[EXTRAIT DU TEXTE]

L’objectif principal du livre est précisément de montrer comment les dynamiques sociales, telles que les inégalités, provoquent des dégradations de l’environnement et d’éclairer réciproquement l’impact des crises écologiques telles que le changement climatique sur les dynamiques sociales. Le risque environnemental est certes un horizon collectif et global, mais les êtres humains sont des acteurs socialement différenciés de leurs conditions de vie. Qui est responsable de quoi et avec quelles conséquences pour qui ? Telle est la question centrale de ce livre.
Pourquoi le changement climatique n’est-il toujours pas atténué et s’aggrave-t-il sous nos yeux, alors que nous disposons, comme le montre ce livre, de tous les outils scientifiques, technologiques et économiques dont nous avons besoin pour nous extraire de cette crise existentielle pour l’humanité ? En grande partie parce que les plus responsables ne sont pas les plus vulnérables et vice-versa.

[/EXTRAIT DU TEXTE]

→ CONSIGNE 1: Dans l'extrait sur la crise écologique, recopiez le passage qui s'ouvre sur les mots contenant "Pourquoi le changement" et se ferme sur "vulnérables et vice-versa.", en remplaçant "changement climatique" par "réchauffement planétaire".
→ CONSIGNE 2: Selon l'extrait sur la crise écologique, quelle est la question centrale du livre ?

[LISTE DES ENTRÉES]

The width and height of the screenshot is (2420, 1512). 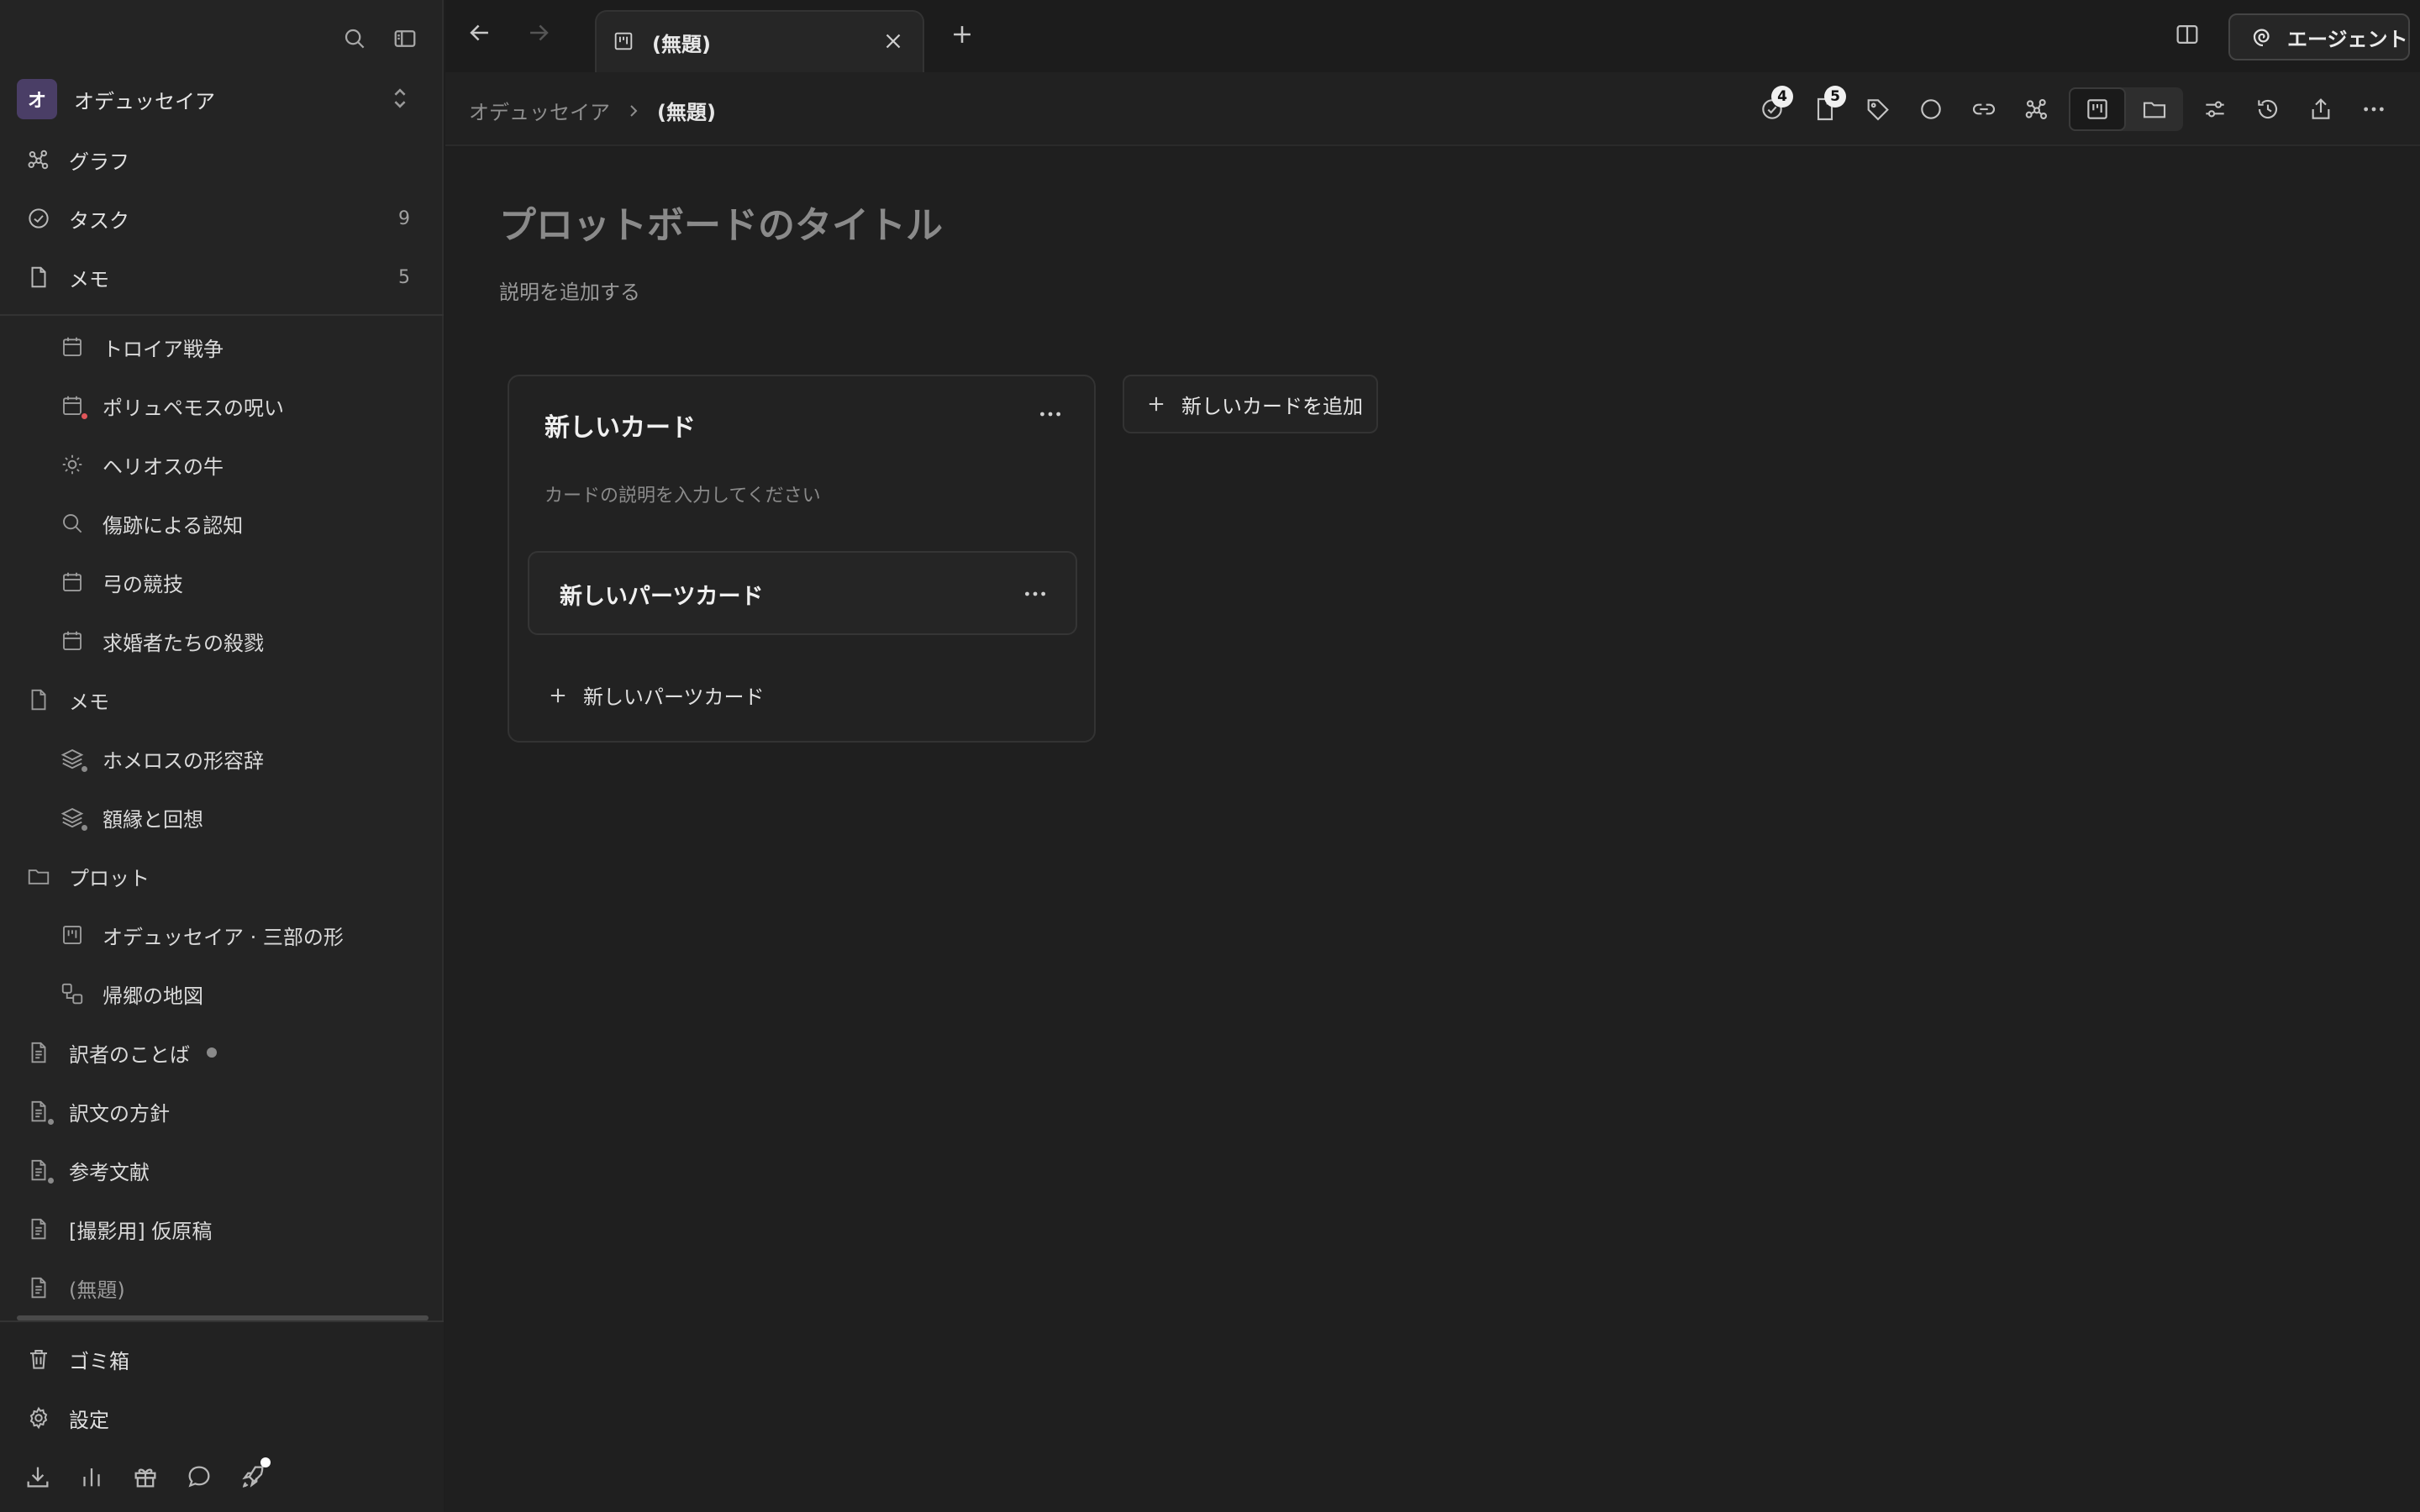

[/LISTE DES ENTRÉES]
[LISTE DES ENTRÉES]

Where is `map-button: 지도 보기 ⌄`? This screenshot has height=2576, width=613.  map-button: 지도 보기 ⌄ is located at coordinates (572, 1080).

[/LISTE DES ENTRÉES]
[LISTE DES ENTRÉES]

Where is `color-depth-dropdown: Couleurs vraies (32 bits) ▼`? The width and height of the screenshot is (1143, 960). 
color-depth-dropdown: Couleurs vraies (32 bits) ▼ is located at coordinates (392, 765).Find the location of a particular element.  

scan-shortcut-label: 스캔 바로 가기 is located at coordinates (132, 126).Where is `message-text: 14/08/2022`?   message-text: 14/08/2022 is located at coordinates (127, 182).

[/LISTE DES ENTRÉES]

→ VOTRE RÉPONSE 1:
Pourquoi le réchauffement planétaire n’est-il toujours pas atténué et s’aggrave-t-il sous nos yeux, alors que nous disposons, comme le montre ce livre, de tous les outils scientifiques, technologiques et économiques dont nous avons besoin pour nous extraire de cette crise existentielle pour l’humanité ? En grande partie parce que les plus responsables ne sont pas les plus vulnérables et vice-versa.

→ VOTRE RÉPONSE 2: Qui est responsable de quoi et avec quelles conséquences pour qui ?